Come spiegato dal viceministro all’Economia, Maurizio Leo, “l’intenzione è razionalizzare gli oneri dichiarativi a carico degli albergatori e allo stesso tempo permettere ai comuni di effettuare i controlli sulla componente finanziaria. Sono necessarie regole uniformi su tutto il territorio nazionale”.

“L’industria del turismo è importante per il Pil e anche per i comuni e i soldi vanno quindi rilasciati sul settore – ha commentato la ministra del Turismo, Daniela Santanchè – Non dobbiamo far vivere ai residenti il turismo come una minaccia ma come un’opportunità. Non dobbiamo essere ideologici quando ci sediamo al tavolo per trovare soluzioni. Noi cerchiamo di distribuire meglio questa imposta”.

“Apprezziamo la decisione di ampliare la platea a tutti i comuni perché è giusto dare opportunità a tutti. Condividiamo il tema della semplificazione e trovare garanzie per tutelare gli albergatori e i Sindaci”, ha aggiunto infine il presidente Anci, Roberto Pella.

Le reazioni dell’associazioni dei consumatori

L’allargamento della possibilità di applicare la tassa di soggiorno non trova però il favore delle associazioni dei consumatori: “No a una generica estensione della tassa di soggiorno a tutti i Comuni. Se si spremono in questo modo i turisti, senza una strategia e una logica, se ne andranno sempre più all’estero, soprattutto gli italiani”, ha dichiarato Massimiliano Dona, presidente dell’Unione nazionali consumatori.

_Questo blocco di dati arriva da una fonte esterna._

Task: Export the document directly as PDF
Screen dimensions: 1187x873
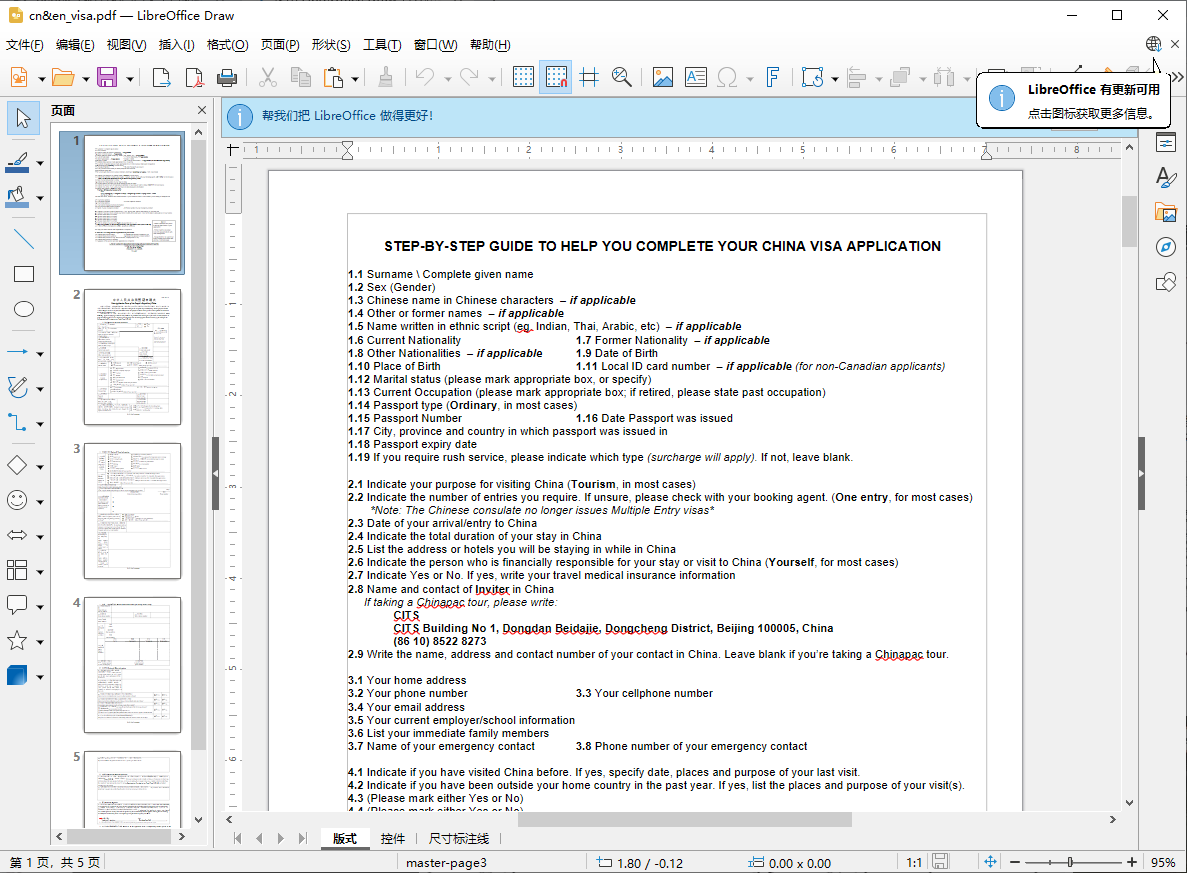Action: 194,76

“Non si può aumentare una tassa a casaccio! Lasciare la palla ai Comuni, da sempre pronti a fare cassa e a caccia di soldi, tanto più quando non devono tassare i loro concittadini – ha concluso Dona – non vuol dire avere una strategia ma solo lavarsene le mani come Ponzio Pilato”.

Contrario anche il Codacons: “I turisti non possono essere usati come bancomat dai Comuni per prelevare soldi in assenza di certezze circa il reale utilizzo dei proventi della tassa di soggiorno” sostiene l’associazione.